Refactor the commands parsing

XVilka commented 6 years ago

Rather than allow each command handler to parse itself, there is a need for a proper common parser of the command line, providing just a set of tokens to the handler function. This will allow to improve the syntax parser, improve commands help and syntax error reporting, easier and niftier autocompletion, may be even syntax highlight of the command line, right when you type. And many more things.

XVilka commented 6 years ago

Note, there are not only space separated arguments. There are also macroses, aliases, operators like ~, |, > or >>, etc. And the need to quote the whole string like:

[0x0000000]> "td struct qwe { int a; char* b; };"

will go to the null device. No more confusion from a newbie users!

MaskRay commented 6 years ago

This is the way to go! This must be done piecemeal and it may be most desirable to have a nice command completion first (zsh-like).

% r2 -a 6502
 -- arch --
6502         -- 6502/NES/C64/Tamagotchi/T-1000 CPU
8051         -- 8051 Intel CPU
arc          -- Argonaut RISC Core
arm          -- Capstone ARM disassembler
arm.as       -- as ARM Assembler (use ARM_AS environment)
arm.gnu      -- Acorn RISC Machine CPU
arm.ks       -- ARM keystone assembler
arm.winedbg  -- WineDBG's ARM disassembler
...

I'd like to do some of the heavy lifting (or most? I need to feel familiar with most commands before next Thursday...) to move const char *help_msg*[] arrays to toplevel.

radare commented 6 years ago

Wasnt there already an issue for that? This wasnt possible to be done before because the syntax has changed and right now its pretty stable and consistent. But enforcing this with manual checks is not the way to go obviously.

On 20 Jul 2017, at 07:49, Fangrui Song notifications@github.com wrote:

This is the way to go!
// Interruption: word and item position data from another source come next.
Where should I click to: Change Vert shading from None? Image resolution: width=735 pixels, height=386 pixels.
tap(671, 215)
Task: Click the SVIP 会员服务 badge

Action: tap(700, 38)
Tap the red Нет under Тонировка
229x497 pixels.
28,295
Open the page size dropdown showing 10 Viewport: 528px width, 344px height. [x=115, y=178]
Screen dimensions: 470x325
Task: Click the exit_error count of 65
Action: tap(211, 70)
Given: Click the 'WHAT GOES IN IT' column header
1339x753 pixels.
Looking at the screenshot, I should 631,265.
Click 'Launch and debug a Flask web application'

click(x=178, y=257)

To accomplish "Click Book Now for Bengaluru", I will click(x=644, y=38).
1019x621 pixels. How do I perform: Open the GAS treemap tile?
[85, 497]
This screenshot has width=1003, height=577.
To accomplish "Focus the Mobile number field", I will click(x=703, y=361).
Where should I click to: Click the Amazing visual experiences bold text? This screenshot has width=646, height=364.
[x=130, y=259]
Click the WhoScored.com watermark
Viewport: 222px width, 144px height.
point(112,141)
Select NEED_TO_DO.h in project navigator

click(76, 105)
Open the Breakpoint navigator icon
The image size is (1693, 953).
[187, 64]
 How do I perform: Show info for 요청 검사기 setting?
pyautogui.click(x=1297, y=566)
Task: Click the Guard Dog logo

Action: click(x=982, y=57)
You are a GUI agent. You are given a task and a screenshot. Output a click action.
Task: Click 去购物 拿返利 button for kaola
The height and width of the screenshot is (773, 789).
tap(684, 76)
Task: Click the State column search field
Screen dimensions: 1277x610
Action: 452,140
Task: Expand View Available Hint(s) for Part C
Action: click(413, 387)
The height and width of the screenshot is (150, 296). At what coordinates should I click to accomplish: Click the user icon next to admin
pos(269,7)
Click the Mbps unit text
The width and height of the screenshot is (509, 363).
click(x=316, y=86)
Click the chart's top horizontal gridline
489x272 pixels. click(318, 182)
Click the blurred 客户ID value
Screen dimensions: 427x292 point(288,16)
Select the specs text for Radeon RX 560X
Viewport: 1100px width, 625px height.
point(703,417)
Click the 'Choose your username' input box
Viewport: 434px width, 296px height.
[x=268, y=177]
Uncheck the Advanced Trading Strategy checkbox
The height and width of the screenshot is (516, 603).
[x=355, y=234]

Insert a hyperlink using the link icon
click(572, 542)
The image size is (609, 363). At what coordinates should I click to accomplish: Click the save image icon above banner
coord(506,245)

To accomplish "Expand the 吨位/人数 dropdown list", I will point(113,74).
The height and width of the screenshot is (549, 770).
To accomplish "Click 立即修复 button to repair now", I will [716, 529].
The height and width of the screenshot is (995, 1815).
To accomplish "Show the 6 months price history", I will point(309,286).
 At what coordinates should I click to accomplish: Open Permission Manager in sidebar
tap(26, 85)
This must be done piecemeal and it may be most desirable to have a nice command completion first (zsh-like).

% r2 -a 6502 -- arch -- 6502 -- 6502/NES/C64/Tamagotchi/T-1000 CPU 8051 -- 8051 Intel CPU arc -- Argonaut RISC Core arm -- Capstone ARM disassembler arm.as -- as ARM Assembler (use ARM_AS environment) arm.gnu -- Acorn RISC Machine CPU arm.ks -- ARM keystone assembler arm.winedbg -- WineDBG's ARM disassembler ... I'd like to do some of the heavy lifting (or most? I need to feel familiar with most commands before next Thursday...) to move const char help_msg[] arrays to toplevel.

— You are receiving this because you are subscribed to this thread. Reply to this email directly, view it on GitHub, or mute the thread.

radare commented 6 years ago

So i agree on that, will also speedup rcorecmd()

On 20 Jul 2017, at 07:49, Fangrui Song notifications@github.com wrote:

This is the way to go! This must be done piecemeal and it may be most desirable to have a nice command completion first (zsh-like).

% r2 -a 6502 -- arch -- 6502 -- 6502/NES/C64/Tamagotchi/T-1000 CPU 8051 -- 8051 Intel CPU arc -- Argonaut RISC Core arm -- Capstone ARM disassembler arm.as -- as ARM Assembler (use ARM_AS environment) arm.gnu -- Acorn RISC Machine CPU arm.ks -- ARM keystone assembler arm.winedbg -- WineDBG's ARM disassembler ... I'd like to do some of the heavy lifting (or most? I need to feel familiar with most commands before next Thursday...) to move const char help_msg[] arrays to toplevel.

— You are receiving this because you are subscribed to this thread. Reply to this email directly, view it on GitHub, or mute the thread.

radare commented 6 years ago

Why thursday

On 20 Jul 2017, at 07:49, Fangrui Song notifications@github.com wrote:

This is the way to go! This must be done piecemeal and it may be most desirable to have a nice command completion first (zsh-like).

% r2 -a 6502 -- arch -- 6502 -- 6502/NES/C64/Tamagotchi/T-1000 CPU 8051 -- 8051 Intel CPU arc -- Argonaut RISC Core arm -- Capstone ARM disassembler arm.as -- as ARM Assembler (use ARM_AS environment) arm.gnu -- Acorn RISC Machine CPU arm.ks -- ARM keystone assembler arm.winedbg -- WineDBG's ARM disassembler ... I'd like to do some of the heavy lifting (or most? I need to feel familiar with most commands before next Thursday...) to move const char help_msg[] arrays to toplevel.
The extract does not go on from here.